BEGIN Data

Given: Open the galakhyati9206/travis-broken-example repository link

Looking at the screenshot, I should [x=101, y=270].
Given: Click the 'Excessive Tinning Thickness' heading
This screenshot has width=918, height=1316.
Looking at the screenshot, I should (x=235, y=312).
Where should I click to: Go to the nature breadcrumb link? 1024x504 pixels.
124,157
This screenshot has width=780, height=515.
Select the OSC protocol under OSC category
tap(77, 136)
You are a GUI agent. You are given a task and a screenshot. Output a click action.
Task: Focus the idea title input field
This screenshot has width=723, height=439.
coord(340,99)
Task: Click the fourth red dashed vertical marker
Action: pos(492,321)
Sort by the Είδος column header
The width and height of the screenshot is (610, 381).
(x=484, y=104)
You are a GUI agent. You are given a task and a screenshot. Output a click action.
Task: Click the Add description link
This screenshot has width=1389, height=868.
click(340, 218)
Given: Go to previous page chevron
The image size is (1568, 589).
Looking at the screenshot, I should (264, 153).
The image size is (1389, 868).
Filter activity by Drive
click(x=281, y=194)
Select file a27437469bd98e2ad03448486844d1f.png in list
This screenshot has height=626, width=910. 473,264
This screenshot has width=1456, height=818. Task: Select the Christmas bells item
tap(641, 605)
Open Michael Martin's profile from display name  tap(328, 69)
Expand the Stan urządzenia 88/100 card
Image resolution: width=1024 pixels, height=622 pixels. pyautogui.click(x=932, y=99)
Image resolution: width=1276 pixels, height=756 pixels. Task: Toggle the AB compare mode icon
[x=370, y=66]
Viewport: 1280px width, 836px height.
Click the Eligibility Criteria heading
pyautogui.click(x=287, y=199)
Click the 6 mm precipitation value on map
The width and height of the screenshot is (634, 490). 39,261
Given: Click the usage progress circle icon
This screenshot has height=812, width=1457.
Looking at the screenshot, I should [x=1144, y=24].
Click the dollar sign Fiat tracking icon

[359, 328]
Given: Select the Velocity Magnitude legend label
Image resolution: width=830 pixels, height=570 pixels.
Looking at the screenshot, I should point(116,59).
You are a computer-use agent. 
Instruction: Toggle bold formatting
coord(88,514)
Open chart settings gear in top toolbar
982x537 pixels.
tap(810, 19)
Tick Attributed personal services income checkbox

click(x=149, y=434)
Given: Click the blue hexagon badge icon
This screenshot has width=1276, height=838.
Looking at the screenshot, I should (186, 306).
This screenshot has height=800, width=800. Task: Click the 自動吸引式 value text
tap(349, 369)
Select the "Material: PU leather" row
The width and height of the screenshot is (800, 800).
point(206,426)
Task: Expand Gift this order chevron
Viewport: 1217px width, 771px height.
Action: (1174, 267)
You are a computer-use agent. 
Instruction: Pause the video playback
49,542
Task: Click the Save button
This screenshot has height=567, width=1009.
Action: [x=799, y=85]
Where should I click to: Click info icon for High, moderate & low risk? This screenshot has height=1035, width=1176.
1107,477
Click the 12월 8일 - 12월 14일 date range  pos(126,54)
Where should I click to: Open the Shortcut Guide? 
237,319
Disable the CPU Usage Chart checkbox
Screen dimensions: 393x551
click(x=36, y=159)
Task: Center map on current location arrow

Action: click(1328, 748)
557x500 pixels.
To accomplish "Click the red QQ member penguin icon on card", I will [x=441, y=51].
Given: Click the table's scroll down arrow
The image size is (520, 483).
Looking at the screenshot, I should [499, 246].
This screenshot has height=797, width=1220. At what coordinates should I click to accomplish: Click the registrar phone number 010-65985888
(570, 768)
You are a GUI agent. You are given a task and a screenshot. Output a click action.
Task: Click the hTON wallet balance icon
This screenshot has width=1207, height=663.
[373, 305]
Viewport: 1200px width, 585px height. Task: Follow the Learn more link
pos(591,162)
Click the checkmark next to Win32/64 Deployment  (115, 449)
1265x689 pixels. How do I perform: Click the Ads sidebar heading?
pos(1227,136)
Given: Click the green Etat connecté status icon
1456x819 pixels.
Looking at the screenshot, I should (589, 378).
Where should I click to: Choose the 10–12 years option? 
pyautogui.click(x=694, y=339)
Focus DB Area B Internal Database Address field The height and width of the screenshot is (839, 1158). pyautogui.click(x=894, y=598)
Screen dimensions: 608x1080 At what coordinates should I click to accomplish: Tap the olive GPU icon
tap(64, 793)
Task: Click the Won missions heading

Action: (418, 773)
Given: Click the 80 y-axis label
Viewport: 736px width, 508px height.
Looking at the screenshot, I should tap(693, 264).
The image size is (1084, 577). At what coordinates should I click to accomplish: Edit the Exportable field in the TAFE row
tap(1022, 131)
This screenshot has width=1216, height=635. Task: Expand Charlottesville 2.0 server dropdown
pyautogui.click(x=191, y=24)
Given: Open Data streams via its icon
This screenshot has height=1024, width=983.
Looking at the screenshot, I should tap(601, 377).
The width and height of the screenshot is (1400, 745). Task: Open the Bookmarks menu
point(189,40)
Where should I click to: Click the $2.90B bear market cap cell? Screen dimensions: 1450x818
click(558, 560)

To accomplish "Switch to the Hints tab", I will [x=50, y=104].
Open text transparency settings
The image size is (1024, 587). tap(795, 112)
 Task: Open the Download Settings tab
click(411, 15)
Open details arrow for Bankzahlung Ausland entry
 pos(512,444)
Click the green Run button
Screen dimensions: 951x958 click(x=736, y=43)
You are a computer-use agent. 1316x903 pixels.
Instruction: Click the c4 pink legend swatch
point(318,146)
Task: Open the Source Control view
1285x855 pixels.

END Data

■ **Work to be completed**: Where a line in the entries holds "will", copy that line.

■ **Problem solution**:
To accomplish "Click the red QQ member penguin icon on card", I will [x=441, y=51].
To accomplish "Switch to the Hints tab", I will [x=50, y=104].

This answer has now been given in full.